Minimalism and Living a Meaningful Life
Minimalism is the practice of living life more intentionally, focusing more on quality than quantity. A meaningful life is not characterized by a great deal of stuff, but on experiences and feelings and sharing time with loved ones. Living with purpose and sharing experiences with others can be much more fulfilling and meaningful than collecting stuff. So how do we incorporate minimalism into our lives?
- Declutter and reorganize your home-Decreasing the stuff will help to lower your stress level, give you more time, and help you figure out what you really value. Minimalists know that more stuff does not mean more value or happiness.
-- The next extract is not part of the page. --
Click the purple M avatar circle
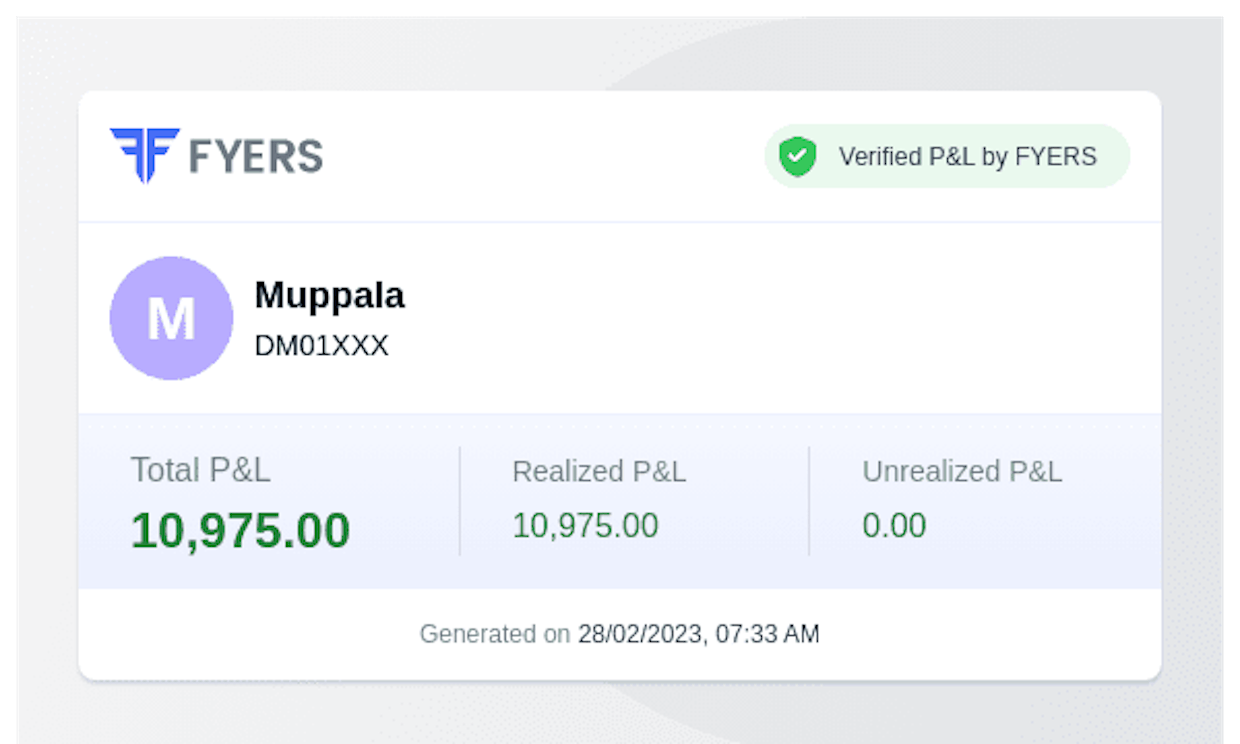 pos(171,318)
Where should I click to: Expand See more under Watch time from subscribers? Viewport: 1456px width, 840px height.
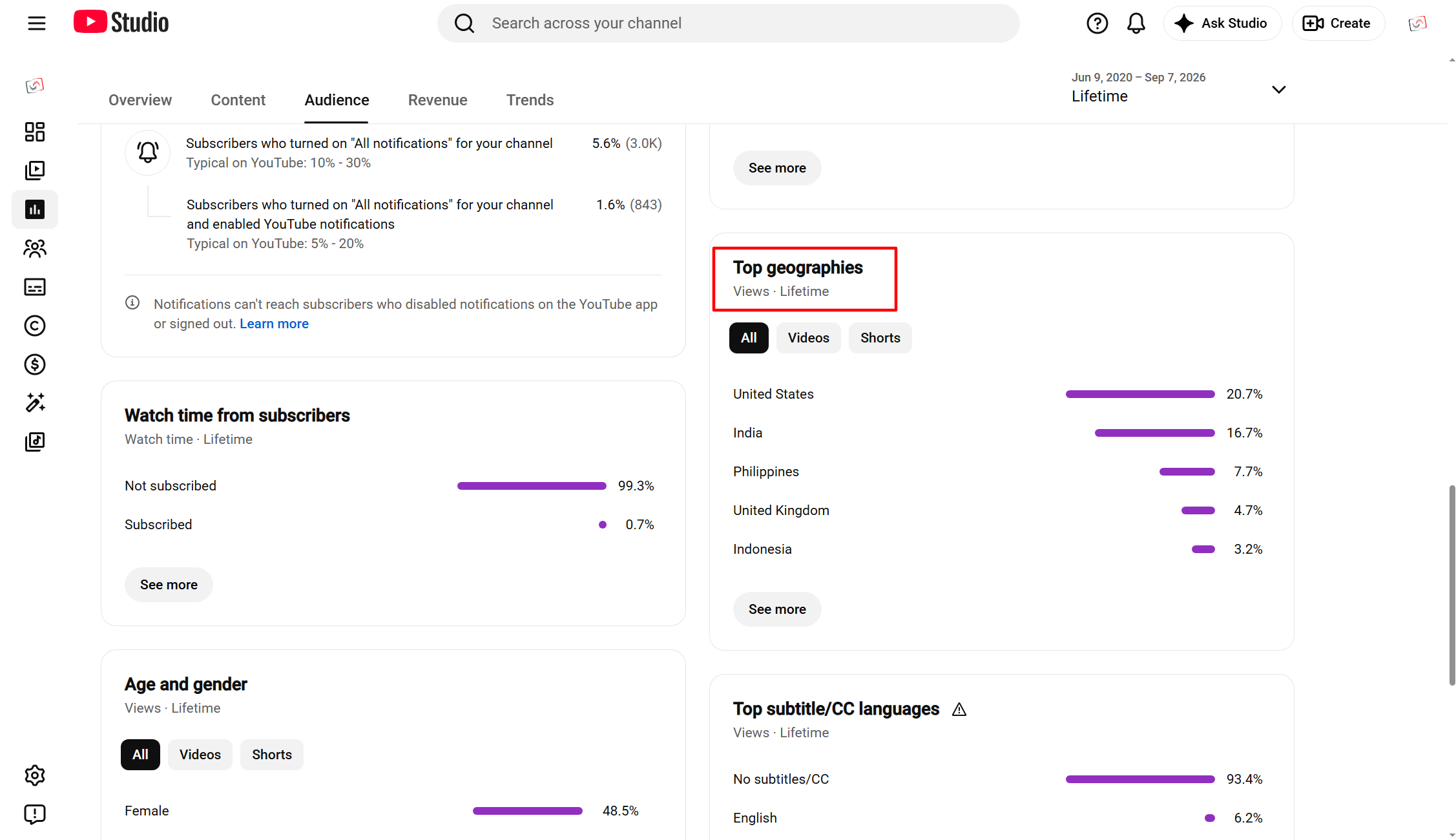[x=169, y=585]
- Declutter your life-Clear out your schedule of the things you don’t really need to do, get rid of toxic people, simplify your technology to find true happiness. There are plenty of ways to enjoy life without life clutter and people who don’t value your friendship.
- Focus on experiences rather than belongings-Don’t buy the latest fashions, the newest smartphone, or more toys for the kids. Take your family on that beach vacation, spend an evening outside with your partner or spouse, and watch the sunset instead of “reality tv”. Conversation is much more valuable than cash.
Taking these steps toward minimalism can help you decrease stress as well as find more meaning in your life.
Insightful Books on Living a Meaningful Life
Man’s Search for Meaning (Frankl) (2006)
Frankl was a psychiatrist who was imprisoned in Nazi concentration camps from 1942-1945. These experiences are detailed in this book with how he learned to cope with pain and suffering, figure out what that suffering meant to him, and how his purpose was renewed as he moved forward with life. This posthumous publication can help the reader learn to deal with their own pain and persevere by putting things into perspective. Available in paperback and audiobook.
The Art of Happiness (Dalai Lama) ) (1998)
When read with an open mind, this book can help the reader make changes to their attitude, perspective, and life to truly find happiness. The Dalai Lama guides on battling depression, jealousy, anxiety, as well as navigating relationships, work, and the obstacles in life to find inner peace. Available in paperback and audiobook.
The Book of Joy – Lasting Happiness in a Changing World (Dalai Lama, Desmond Tutu) (2016)
These Nobel Prize winners are known for being spiritual masters, moral leaders, and infectiously happy. This book contains stories of their daily practices, adversities and struggles, and bringing joy to others in order to experience personal joy. Available in paperback and audiobook.
- Minimalism – The Benefits and Joys of Minimalist Living
- Self-Actualization – Feeling and Realizing Your Full Potential
- Journaling Benefits – Guide to Connecting with Yourself
- Benefits Of Gratitude – Fewer Things and More Fulfillment
- Letting Go – How to Have More by Carrying Less
- What Really Matters – How Doing Less Makes it All Better
There’s no one way to define a meaningful life for all people. Everyone (including you!) has a different mindset regarding what means the most, what is most enjoyable, and what has the most value. You create your meaningful life and what anyone else thinks really does not matter.
We are usually at our happiest when we stop comparing ourselves to others, set out to pursue our own dreams, and live our own lives the way that is most meaningful to us. I encourage you to start today and figure out what makes your life meaningful to you!